We are interested to see if different compartments of diet behavior and human omics layers of data are connected, if they even are. This project include data processing, analysis, and hypothesis to explain the results and correlations.
The data is composed of microbiome, metabolomics and diet dataset from the COPSAC2010 cohort. This metagenomic data is from shot-gun sequencing, and hence allows for various of levels of information beyond bacterial taxonomy.
The data is organized in a phyloseq object in metagenomics10y.RData.
The taxonomic profiles were generated using MAGinator (Zachariasen, T., Russel, J., Petersen, C., Vestergaard, G.A., Shah, S., Atienza Lopez, P., Passali, M., Turvey, S.E., Sørensen, S.J., Lund, O. and Stokholm, J., 2024. MAGinator enables accurate profiling of de novo MAGs with strain-level phylogenies. Nature Communications, 15(1), p.5734.)
The metagenomic data is in relative abundance.

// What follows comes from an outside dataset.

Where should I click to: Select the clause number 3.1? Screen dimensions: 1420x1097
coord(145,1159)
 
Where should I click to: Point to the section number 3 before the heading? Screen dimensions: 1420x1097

In sample data and meta data, there are information on the diet from FFQs in the form of :
- Over all:
energiandtotal_amount_consumed - Food groups:
low_fat_milk, ...,cheese - Nutrients:
prot, ...,alkoe - Blood metabolomics from the same visit measured in plasma using NMR:
Total.C, ...,GlycA
All the plots and analysis done can be found in the pdf presentation Small Data Analysis for Integrative Microbiome and Metabolomics.pdf
The PCA using all the sample data have a high explained variance (PC1 11,83%, PC2 28,68%)However the features importance shows that the weights of each sample variable is really low (<0.015) for PC1 no features are more important than the others
For the PC2, the weights are a bit higher (around 0.02-0.03 for the highest ones) but explain less variance than PC1.
Overall the PCA needs refining choosing specific sample variables as some might introduce noise that prevent the important features to be detected. (using features selection)
There is high correlation between the overall and food.
This should be investigated more to have a better understanding of the variables that may add the same information and could be removed from the sample data.
The metabolomics on the other end are not correlated at all with the other sample data, and might need more investigation.
The correlations are pretty low (highest lower than 0.2).
There seems a lot of weak signals that needs to be more investigated mostly on the nutrients and metabolomics as well as on food.